I’m not sure what I’m doing wrong and am not seeing what part of my program is making it such that all the other tests work but not this particular 2 case - I even specified that 2 was a prime number, which helped with the “largestPrimeFactor(8) should return 2” test but not this one. Does anyone see the flaw in my code? Thanks!
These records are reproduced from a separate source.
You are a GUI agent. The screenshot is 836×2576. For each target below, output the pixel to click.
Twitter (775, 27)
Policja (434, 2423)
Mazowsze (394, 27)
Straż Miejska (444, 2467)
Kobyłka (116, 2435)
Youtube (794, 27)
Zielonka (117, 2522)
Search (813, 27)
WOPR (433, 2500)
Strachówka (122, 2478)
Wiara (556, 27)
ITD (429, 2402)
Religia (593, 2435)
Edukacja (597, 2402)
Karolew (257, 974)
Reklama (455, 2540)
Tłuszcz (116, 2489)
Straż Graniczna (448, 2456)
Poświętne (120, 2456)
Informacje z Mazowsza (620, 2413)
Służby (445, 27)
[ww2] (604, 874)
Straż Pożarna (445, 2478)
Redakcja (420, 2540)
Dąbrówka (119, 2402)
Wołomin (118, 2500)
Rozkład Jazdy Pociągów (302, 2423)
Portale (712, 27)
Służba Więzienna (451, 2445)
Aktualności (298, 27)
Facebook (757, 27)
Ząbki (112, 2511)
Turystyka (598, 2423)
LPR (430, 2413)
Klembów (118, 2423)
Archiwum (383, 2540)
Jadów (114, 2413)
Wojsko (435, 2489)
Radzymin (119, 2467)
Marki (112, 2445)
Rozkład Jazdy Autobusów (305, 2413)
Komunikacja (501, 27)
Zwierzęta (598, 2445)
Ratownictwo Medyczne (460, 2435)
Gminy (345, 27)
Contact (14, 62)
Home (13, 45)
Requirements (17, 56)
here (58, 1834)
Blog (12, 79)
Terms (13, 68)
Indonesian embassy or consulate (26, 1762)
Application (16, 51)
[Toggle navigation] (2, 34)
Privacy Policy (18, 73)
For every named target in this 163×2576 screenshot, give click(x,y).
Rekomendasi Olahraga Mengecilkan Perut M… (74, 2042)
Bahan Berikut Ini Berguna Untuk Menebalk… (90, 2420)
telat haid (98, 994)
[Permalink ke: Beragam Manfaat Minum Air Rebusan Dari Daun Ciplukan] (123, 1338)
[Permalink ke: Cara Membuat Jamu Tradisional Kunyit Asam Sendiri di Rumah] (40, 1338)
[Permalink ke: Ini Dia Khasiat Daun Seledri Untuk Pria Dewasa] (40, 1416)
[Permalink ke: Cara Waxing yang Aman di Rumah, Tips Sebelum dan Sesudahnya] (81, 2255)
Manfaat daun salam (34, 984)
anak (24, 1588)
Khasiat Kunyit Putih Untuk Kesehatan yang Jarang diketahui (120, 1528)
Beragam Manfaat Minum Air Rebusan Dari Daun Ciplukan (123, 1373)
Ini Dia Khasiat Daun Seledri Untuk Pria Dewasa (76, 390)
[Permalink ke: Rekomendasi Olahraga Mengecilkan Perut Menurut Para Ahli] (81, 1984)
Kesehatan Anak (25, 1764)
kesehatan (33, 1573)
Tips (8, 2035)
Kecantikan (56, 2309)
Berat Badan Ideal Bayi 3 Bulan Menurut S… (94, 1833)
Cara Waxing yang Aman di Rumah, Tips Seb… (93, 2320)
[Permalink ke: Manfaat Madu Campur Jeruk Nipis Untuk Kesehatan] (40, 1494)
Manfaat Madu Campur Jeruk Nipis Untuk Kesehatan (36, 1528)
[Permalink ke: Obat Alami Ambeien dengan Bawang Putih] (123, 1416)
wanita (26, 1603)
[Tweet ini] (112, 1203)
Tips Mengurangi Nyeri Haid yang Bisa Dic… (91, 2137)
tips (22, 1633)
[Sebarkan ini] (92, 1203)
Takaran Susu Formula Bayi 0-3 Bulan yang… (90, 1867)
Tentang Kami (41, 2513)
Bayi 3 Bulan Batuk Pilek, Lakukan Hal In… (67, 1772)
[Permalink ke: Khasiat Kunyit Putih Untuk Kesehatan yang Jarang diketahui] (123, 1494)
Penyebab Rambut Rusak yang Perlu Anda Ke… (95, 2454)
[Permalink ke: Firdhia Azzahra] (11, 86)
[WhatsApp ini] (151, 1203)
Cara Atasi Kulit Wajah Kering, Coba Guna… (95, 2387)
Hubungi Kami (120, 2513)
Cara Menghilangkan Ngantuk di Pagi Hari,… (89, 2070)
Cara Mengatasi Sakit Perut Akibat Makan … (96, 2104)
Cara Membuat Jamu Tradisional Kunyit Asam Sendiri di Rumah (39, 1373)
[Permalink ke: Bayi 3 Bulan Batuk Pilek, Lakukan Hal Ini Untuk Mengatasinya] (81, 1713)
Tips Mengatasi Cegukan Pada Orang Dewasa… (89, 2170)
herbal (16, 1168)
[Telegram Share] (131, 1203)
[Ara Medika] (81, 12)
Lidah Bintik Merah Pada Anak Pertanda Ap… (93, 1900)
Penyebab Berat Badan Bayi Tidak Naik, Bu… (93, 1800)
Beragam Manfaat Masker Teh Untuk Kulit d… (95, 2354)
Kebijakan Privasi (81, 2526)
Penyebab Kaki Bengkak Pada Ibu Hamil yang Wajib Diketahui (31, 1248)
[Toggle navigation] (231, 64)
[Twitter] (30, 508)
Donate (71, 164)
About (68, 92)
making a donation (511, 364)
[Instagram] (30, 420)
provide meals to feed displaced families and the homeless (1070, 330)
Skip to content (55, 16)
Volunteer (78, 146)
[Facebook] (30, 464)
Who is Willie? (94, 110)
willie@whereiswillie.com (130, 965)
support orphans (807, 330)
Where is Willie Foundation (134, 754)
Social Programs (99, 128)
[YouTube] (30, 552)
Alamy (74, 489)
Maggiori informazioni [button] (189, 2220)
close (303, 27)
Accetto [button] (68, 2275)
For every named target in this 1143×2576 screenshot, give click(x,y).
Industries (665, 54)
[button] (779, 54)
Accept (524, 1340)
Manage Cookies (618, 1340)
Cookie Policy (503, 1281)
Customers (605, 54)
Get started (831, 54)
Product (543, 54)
``````function largestPrimeFactor(number) {
const factors3 = factor(number);
let i = 0;
while (i < factors3.length) {
if (isPrime(factors3[i]) == true) {
}
i += 1;
}
}

function factor(number) {
const factors = [];
for (let i = 1; i < Math.sqrt(number)+1; i++) {
if (number % i == 0) {
factors.push(i);
factors.push(number/i);
}
}
return factors
}

function isPrime(number) {
if (number == 2) {
return true
}
const factors2 = factor(number);
let size = factors2.length;
if (size == 2) {
return true;
}
else {
return false;
}
}

largestPrimeFactor(13195);
``````

What is then returned for `largestPrimeFactor(2)`? There isn’t smaller prime number than `2`. Try to figure out, why there might be any other number for this case that’s considered as a prime number.